# start of Extracted information
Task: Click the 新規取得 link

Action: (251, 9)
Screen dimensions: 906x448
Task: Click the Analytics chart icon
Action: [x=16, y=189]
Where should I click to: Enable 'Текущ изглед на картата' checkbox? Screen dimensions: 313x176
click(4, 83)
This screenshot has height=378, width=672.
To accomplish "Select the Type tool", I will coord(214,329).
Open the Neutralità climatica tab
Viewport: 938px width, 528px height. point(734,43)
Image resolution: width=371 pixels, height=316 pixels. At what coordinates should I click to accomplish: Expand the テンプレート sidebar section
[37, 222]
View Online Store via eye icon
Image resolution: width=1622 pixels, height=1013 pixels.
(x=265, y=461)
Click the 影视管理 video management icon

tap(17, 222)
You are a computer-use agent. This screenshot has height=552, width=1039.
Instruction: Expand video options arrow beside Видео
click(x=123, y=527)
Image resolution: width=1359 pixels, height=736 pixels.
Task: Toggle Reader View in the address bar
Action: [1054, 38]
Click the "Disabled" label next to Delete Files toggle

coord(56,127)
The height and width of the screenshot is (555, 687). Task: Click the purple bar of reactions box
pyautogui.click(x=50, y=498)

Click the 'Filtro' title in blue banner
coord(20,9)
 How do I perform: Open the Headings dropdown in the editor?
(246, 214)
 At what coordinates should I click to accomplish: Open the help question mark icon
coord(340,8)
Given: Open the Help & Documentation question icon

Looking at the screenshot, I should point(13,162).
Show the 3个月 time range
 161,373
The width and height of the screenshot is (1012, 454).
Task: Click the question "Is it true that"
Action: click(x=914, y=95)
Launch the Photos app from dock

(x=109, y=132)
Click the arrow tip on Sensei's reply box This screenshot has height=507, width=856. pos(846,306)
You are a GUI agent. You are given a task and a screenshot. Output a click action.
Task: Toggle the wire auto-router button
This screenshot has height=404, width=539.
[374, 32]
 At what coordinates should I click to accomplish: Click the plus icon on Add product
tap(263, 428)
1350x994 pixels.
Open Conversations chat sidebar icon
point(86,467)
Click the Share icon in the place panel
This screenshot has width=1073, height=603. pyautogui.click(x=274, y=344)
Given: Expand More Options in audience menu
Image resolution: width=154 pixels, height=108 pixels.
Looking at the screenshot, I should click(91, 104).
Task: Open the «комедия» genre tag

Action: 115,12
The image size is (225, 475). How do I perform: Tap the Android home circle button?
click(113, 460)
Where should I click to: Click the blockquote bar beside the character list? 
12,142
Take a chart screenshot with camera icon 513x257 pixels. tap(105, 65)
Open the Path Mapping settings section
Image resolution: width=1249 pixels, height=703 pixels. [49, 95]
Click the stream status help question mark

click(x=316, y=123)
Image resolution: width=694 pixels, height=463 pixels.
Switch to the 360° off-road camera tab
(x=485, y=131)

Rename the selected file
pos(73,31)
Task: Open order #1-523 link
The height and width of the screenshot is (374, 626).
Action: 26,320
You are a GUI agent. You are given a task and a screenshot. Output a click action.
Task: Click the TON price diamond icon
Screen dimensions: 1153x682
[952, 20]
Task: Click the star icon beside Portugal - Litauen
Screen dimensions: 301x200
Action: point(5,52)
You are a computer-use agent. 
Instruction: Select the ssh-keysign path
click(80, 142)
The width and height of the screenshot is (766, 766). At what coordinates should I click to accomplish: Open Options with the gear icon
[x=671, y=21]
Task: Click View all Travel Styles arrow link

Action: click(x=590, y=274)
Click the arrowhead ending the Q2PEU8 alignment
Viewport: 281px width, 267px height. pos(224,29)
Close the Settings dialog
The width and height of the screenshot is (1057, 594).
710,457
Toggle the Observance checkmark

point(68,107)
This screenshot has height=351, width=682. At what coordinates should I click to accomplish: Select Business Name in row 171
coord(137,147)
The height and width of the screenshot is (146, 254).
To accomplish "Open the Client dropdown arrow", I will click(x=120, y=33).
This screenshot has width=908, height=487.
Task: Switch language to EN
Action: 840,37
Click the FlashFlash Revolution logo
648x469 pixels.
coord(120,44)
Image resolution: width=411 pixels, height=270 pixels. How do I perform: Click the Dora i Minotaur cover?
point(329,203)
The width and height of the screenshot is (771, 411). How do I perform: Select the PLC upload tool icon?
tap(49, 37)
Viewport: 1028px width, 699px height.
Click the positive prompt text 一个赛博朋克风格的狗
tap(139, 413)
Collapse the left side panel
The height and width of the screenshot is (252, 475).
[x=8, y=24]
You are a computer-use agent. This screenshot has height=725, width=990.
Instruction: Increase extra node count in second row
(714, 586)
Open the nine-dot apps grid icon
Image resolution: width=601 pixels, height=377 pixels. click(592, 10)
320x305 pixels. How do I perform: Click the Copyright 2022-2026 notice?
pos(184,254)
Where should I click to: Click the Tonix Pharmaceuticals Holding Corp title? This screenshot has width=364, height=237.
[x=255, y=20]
# end of Extracted information
*Set problem*:
Copy every line of the records above, word for word and in the same order.

*Problem solution*:
Task: Click the 新規取得 link

Action: (251, 9)
Screen dimensions: 906x448
Task: Click the Analytics chart icon
Action: [x=16, y=189]
Where should I click to: Enable 'Текущ изглед на картата' checkbox? Screen dimensions: 313x176
click(4, 83)
This screenshot has height=378, width=672.
To accomplish "Select the Type tool", I will coord(214,329).
Open the Neutralità climatica tab
Viewport: 938px width, 528px height. point(734,43)
Image resolution: width=371 pixels, height=316 pixels. At what coordinates should I click to accomplish: Expand the テンプレート sidebar section
[37, 222]
View Online Store via eye icon
Image resolution: width=1622 pixels, height=1013 pixels.
(x=265, y=461)
Click the 影视管理 video management icon

tap(17, 222)
You are a computer-use agent. This screenshot has height=552, width=1039.
Instruction: Expand video options arrow beside Видео
click(x=123, y=527)
Image resolution: width=1359 pixels, height=736 pixels.
Task: Toggle Reader View in the address bar
Action: [1054, 38]
Click the "Disabled" label next to Delete Files toggle

coord(56,127)
The height and width of the screenshot is (555, 687). Task: Click the purple bar of reactions box
pyautogui.click(x=50, y=498)

Click the 'Filtro' title in blue banner
coord(20,9)
 How do I perform: Open the Headings dropdown in the editor?
(246, 214)
 At what coordinates should I click to accomplish: Open the help question mark icon
coord(340,8)
Given: Open the Help & Documentation question icon

Looking at the screenshot, I should point(13,162).
Show the 3个月 time range
 161,373
The width and height of the screenshot is (1012, 454).
Task: Click the question "Is it true that"
Action: click(x=914, y=95)
Launch the Photos app from dock

(x=109, y=132)
Click the arrow tip on Sensei's reply box This screenshot has height=507, width=856. pos(846,306)
You are a GUI agent. You are given a task and a screenshot. Output a click action.
Task: Toggle the wire auto-router button
This screenshot has height=404, width=539.
[374, 32]
 At what coordinates should I click to accomplish: Click the plus icon on Add product
tap(263, 428)
1350x994 pixels.
Open Conversations chat sidebar icon
point(86,467)
Click the Share icon in the place panel
This screenshot has width=1073, height=603. pyautogui.click(x=274, y=344)
Given: Expand More Options in audience menu
Image resolution: width=154 pixels, height=108 pixels.
Looking at the screenshot, I should click(91, 104).
Task: Open the «комедия» genre tag

Action: 115,12
The image size is (225, 475). How do I perform: Tap the Android home circle button?
click(113, 460)
Where should I click to: Click the blockquote bar beside the character list? 
12,142
Take a chart screenshot with camera icon 513x257 pixels. tap(105, 65)
Open the Path Mapping settings section
Image resolution: width=1249 pixels, height=703 pixels. [49, 95]
Click the stream status help question mark

click(x=316, y=123)
Image resolution: width=694 pixels, height=463 pixels.
Switch to the 360° off-road camera tab
(x=485, y=131)

Rename the selected file
pos(73,31)
Task: Open order #1-523 link
The height and width of the screenshot is (374, 626).
Action: 26,320
You are a GUI agent. You are given a task and a screenshot. Output a click action.
Task: Click the TON price diamond icon
Screen dimensions: 1153x682
[952, 20]
Task: Click the star icon beside Portugal - Litauen
Screen dimensions: 301x200
Action: point(5,52)
You are a computer-use agent. 
Instruction: Select the ssh-keysign path
click(80, 142)
The width and height of the screenshot is (766, 766). At what coordinates should I click to accomplish: Open Options with the gear icon
[x=671, y=21]
Task: Click View all Travel Styles arrow link

Action: click(x=590, y=274)
Click the arrowhead ending the Q2PEU8 alignment
Viewport: 281px width, 267px height. pos(224,29)
Close the Settings dialog
The width and height of the screenshot is (1057, 594).
710,457
Toggle the Observance checkmark

point(68,107)
This screenshot has height=351, width=682. At what coordinates should I click to accomplish: Select Business Name in row 171
coord(137,147)
The height and width of the screenshot is (146, 254).
To accomplish "Open the Client dropdown arrow", I will click(x=120, y=33).
This screenshot has width=908, height=487.
Task: Switch language to EN
Action: 840,37
Click the FlashFlash Revolution logo
648x469 pixels.
coord(120,44)
Image resolution: width=411 pixels, height=270 pixels. How do I perform: Click the Dora i Minotaur cover?
point(329,203)
The width and height of the screenshot is (771, 411). How do I perform: Select the PLC upload tool icon?
tap(49, 37)
Viewport: 1028px width, 699px height.
Click the positive prompt text 一个赛博朋克风格的狗
tap(139, 413)
Collapse the left side panel
The height and width of the screenshot is (252, 475).
[x=8, y=24]
You are a computer-use agent. This screenshot has height=725, width=990.
Instruction: Increase extra node count in second row
(714, 586)
Open the nine-dot apps grid icon
Image resolution: width=601 pixels, height=377 pixels. click(592, 10)
320x305 pixels. How do I perform: Click the Copyright 2022-2026 notice?
pos(184,254)
Where should I click to: Click the Tonix Pharmaceuticals Holding Corp title? This screenshot has width=364, height=237.
[x=255, y=20]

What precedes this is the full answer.